___ Provided data

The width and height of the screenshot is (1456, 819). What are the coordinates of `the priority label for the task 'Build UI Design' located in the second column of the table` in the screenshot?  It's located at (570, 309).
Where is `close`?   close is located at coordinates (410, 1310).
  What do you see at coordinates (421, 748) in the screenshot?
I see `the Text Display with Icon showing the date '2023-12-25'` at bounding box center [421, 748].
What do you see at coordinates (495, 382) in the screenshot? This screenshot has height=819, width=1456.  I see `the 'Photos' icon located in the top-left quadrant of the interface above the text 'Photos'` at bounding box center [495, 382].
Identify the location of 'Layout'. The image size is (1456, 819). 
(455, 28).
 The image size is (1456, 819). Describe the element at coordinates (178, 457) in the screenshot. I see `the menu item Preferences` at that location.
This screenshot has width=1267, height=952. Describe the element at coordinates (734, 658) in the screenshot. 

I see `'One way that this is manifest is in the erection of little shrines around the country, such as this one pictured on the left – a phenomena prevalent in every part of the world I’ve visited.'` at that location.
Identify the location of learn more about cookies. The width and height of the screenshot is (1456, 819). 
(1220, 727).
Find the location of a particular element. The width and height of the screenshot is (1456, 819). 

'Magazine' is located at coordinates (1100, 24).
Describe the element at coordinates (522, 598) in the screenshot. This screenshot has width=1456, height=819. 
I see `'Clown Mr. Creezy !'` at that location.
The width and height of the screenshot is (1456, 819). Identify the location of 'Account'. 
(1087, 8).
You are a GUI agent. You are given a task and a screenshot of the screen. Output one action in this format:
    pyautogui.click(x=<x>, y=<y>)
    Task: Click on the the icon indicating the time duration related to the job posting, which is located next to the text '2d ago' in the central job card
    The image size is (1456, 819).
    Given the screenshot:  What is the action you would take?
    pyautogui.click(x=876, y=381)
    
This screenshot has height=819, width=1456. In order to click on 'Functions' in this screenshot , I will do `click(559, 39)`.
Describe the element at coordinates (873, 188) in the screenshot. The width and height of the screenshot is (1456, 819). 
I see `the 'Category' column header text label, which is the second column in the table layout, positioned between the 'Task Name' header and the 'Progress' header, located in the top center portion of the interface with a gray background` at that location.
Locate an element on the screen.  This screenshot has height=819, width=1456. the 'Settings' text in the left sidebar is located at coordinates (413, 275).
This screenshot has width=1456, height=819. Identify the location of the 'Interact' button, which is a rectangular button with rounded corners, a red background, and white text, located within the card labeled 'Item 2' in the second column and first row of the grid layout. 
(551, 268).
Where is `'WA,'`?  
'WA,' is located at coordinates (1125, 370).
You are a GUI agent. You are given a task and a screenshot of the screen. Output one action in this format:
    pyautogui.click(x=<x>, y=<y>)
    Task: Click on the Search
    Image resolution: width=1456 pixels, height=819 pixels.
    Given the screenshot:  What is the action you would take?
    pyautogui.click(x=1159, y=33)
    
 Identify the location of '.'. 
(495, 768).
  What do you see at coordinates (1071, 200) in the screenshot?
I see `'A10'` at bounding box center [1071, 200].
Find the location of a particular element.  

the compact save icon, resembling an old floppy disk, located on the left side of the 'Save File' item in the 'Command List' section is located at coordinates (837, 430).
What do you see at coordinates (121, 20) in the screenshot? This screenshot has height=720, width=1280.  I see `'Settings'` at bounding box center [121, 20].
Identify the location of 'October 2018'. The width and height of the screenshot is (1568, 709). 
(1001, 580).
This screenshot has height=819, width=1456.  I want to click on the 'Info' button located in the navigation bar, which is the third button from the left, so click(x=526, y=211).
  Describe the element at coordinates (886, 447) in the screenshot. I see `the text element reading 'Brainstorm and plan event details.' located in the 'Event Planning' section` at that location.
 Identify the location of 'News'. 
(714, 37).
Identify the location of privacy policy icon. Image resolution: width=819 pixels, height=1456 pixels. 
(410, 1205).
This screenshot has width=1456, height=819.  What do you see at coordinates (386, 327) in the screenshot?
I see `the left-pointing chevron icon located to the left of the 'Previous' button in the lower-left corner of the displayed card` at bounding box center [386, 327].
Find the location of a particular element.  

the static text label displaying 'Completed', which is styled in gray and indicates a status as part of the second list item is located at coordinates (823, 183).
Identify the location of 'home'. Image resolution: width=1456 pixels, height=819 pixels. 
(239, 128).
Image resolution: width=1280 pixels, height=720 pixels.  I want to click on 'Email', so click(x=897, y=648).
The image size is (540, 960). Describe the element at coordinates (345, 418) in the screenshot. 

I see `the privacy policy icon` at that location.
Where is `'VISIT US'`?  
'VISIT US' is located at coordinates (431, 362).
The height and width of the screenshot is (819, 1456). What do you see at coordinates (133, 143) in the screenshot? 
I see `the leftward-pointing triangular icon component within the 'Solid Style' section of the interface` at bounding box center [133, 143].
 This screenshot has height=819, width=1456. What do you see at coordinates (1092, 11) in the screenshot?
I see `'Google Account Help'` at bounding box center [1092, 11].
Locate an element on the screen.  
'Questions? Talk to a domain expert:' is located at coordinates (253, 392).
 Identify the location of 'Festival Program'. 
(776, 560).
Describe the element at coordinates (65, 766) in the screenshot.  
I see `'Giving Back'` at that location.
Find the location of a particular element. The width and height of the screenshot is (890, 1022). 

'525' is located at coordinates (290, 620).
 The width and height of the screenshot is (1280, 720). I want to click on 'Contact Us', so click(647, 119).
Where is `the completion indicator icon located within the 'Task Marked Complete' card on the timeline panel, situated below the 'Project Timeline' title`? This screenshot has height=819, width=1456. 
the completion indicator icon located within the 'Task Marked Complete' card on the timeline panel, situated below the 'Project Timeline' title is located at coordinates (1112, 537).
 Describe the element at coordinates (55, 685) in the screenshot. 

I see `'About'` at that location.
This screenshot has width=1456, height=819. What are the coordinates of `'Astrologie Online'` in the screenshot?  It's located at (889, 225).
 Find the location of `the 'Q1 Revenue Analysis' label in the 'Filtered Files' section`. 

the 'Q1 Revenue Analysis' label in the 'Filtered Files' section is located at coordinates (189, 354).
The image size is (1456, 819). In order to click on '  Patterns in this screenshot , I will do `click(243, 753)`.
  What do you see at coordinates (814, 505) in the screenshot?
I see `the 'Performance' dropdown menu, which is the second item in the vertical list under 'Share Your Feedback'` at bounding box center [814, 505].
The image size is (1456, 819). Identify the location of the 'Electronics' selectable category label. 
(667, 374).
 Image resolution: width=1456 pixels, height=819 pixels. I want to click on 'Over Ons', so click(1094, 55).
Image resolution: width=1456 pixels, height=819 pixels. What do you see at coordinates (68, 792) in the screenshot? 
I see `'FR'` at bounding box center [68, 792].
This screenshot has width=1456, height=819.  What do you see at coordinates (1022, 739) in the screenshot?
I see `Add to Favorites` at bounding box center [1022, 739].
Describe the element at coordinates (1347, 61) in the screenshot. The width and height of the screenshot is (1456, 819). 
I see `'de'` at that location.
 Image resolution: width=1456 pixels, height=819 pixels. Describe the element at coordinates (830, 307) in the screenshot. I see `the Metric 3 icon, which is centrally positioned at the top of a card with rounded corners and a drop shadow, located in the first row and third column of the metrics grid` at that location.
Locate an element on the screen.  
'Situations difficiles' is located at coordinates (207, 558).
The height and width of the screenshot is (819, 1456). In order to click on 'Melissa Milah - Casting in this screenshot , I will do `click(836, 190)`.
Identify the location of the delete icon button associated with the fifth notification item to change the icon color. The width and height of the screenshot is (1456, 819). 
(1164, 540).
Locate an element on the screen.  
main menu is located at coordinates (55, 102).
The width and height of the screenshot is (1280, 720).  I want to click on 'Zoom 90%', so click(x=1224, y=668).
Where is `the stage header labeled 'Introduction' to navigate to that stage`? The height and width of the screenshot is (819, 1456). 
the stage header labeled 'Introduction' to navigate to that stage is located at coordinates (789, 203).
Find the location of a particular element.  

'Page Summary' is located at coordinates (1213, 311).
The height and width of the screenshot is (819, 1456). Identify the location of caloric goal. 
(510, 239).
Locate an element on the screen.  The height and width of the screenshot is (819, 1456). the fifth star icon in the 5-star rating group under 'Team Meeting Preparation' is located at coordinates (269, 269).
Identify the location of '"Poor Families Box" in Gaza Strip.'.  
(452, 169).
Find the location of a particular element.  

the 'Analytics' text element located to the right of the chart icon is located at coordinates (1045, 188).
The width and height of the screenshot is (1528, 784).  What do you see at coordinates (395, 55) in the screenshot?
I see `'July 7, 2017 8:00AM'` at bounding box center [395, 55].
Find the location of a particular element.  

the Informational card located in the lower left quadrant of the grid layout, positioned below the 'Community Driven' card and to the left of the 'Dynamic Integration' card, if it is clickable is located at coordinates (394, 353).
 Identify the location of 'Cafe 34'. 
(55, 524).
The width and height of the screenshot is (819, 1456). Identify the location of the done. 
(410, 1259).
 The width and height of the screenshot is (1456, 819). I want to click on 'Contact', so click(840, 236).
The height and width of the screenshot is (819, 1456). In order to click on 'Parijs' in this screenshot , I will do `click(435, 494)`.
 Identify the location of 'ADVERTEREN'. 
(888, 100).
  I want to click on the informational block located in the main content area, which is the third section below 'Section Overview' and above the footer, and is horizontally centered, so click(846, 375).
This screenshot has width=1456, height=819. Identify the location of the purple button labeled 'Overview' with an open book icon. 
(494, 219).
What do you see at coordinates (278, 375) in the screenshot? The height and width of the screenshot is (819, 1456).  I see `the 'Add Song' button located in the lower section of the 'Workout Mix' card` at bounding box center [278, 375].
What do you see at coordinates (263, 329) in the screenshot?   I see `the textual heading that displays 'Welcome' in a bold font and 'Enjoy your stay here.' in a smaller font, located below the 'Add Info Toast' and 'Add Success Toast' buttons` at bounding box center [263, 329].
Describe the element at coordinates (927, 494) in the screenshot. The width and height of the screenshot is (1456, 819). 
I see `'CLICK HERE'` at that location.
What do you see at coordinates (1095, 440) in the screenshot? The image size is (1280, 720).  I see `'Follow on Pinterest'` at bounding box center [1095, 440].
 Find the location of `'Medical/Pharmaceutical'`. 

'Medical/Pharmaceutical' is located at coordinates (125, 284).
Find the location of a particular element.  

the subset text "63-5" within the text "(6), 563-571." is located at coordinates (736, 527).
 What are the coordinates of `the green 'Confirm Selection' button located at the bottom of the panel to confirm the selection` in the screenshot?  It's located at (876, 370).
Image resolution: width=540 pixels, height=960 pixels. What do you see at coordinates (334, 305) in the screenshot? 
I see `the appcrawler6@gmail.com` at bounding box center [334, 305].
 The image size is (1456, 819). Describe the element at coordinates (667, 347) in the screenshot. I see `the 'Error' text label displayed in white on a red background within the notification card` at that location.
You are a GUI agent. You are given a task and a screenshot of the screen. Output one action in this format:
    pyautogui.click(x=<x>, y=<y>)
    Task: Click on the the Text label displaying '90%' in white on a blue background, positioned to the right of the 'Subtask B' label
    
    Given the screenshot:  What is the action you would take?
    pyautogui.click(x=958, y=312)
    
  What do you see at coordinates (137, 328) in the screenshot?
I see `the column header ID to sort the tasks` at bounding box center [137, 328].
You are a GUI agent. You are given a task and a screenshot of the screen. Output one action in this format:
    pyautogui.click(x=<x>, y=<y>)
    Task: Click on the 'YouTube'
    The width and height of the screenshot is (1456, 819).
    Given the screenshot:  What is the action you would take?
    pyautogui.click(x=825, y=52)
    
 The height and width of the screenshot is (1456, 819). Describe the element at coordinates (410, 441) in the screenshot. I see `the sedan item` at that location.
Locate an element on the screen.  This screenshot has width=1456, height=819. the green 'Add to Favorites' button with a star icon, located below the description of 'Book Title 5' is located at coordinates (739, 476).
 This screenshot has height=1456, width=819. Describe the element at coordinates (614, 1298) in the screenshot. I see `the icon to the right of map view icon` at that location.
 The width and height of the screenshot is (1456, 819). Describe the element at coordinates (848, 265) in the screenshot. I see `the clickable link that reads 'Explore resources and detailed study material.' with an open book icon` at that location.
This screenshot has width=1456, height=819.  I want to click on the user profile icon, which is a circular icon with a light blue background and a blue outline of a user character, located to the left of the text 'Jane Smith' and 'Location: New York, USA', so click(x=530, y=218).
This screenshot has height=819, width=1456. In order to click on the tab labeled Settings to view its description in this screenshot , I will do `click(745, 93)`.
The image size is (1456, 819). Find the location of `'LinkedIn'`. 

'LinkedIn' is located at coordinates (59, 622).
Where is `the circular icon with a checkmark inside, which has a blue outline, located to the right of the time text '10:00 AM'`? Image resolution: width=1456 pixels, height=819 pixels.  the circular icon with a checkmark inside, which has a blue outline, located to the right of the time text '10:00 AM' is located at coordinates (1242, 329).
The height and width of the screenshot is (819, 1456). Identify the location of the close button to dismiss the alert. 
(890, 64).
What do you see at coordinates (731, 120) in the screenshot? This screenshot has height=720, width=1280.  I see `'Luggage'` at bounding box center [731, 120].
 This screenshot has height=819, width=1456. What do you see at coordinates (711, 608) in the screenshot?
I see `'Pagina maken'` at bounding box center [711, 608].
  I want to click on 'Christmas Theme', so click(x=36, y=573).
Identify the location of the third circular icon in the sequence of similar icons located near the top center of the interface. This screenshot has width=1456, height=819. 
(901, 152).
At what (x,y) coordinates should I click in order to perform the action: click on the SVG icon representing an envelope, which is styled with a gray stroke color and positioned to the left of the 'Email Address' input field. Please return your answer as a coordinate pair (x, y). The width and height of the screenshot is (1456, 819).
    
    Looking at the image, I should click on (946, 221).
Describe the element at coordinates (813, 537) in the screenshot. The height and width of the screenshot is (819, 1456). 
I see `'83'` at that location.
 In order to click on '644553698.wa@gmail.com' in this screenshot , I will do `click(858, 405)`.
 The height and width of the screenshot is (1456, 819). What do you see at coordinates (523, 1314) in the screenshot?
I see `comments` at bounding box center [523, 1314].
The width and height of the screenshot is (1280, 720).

______

Your instructions:
Copy the material word for word from its first line through the line that contains "coordinates (410, 1310).".

Output for this exercise:
The width and height of the screenshot is (1456, 819). What are the coordinates of `the priority label for the task 'Build UI Design' located in the second column of the table` in the screenshot?  It's located at (570, 309).
Where is `close`?   close is located at coordinates (410, 1310).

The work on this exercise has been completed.